PZPN na początku apelował do światowej federacji, by przeniosła miejsce rozgrywania tego spotkania ze stolicy Rosji. Jeszcze w piątek pismo w tej sprawie wysłały polska, szwedzka i czeska federacja.
Znaczna część opinii publicznej była jednak zgodna - to za mało. Rosja powinna być wykluczona z rozgrywek, a wobec braku takiej decyzji, z gry powinni zrezygnować Polacy.
W sobotę głos zabrał Cezary Kulesza. Prezes PZPN napisał na twitterze: Koniec ze słowami, czas na czyny! W związku z eskalacją agresji Federacji Rosyjskiej na Ukrainę, reprezentacja Polski nie zamierza rozegrać barażowego meczu z reprezentacją Rosji. To jedyna słuszna decyzja. Prowadzimy rozmowy z federacjami Szwecji i Czech, aby przedstawić FIFA wspólne stanowisko.
Słuszna decyzja! Nie wyobrażam sobie grania meczu z reprezentacją Rosji w sytuacji gdy trwa agresja zbrojna na Ukrainie. Rosyjscy piłkarze i kibice nie są za to odpowiedzialni, ale nie możemy udawać, że nic się nie dzieje - skomentował w swoich social mediach Robert Lewandowski.
Wcześniej, przed ogłoszeniem przez Kuleszę decyzji, kapitan reprezentacji Polski pisał: - Wszystko co piękne w sporcie jest sprzeczne z tym co niesie ze sobą wojna. Dla wszystkich ludzi, którzy cenią wolność i pokój to czas solidarności z ofiarami militarnej agresji na Ukrainę. Jako kapitan reprezentacji Polski będę rozmawiał z kolegami z drużyny w sprawie meczu z Rosją, żeby wypracować wspólne stanowisko w tej sprawie i jak najszybciej przedstawić je prezesowi PZPN.
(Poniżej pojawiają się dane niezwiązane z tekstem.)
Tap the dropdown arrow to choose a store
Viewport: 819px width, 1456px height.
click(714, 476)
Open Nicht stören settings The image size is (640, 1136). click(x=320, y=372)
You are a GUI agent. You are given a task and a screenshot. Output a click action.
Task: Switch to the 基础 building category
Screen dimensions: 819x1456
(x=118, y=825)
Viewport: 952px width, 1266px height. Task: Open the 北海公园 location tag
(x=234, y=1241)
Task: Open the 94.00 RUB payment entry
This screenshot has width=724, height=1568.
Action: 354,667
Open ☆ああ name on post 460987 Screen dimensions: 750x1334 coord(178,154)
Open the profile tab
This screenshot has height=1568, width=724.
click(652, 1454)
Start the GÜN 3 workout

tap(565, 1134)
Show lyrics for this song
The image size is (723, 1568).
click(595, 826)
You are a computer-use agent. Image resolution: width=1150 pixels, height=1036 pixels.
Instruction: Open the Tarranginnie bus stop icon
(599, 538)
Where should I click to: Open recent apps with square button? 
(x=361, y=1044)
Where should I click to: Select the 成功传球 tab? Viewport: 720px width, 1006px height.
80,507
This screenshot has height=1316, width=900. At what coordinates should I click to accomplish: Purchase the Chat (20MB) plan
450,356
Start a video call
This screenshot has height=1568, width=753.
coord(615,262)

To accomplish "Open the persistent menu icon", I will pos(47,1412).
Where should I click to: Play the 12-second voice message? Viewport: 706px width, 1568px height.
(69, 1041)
Stanowisko piłkarzy reprezentacji opublikował również Grzegorz Krychowiak.
My, piłkarze reprezentacji Polski, wspólnie z PZPN podjęliśmy decyzję, że w wyniku agresji Rosji na Ukrainę nie zamierzamy wystąpić w barażowym meczu z Rosją. Nie jest to łatwa decyzja, ale w życiu są ważniejsze sprawy niż piłka nożna. Myślami jesteśmy z narodem ukraińskim i naszym Przyjacielem z reprezentacji Tomkiem Kędziorą, który wraz z rodziną wciąż przebywa w Kijowie
Kilka godzin po Polakach, taką samą decyzję przekazali Szwedzi.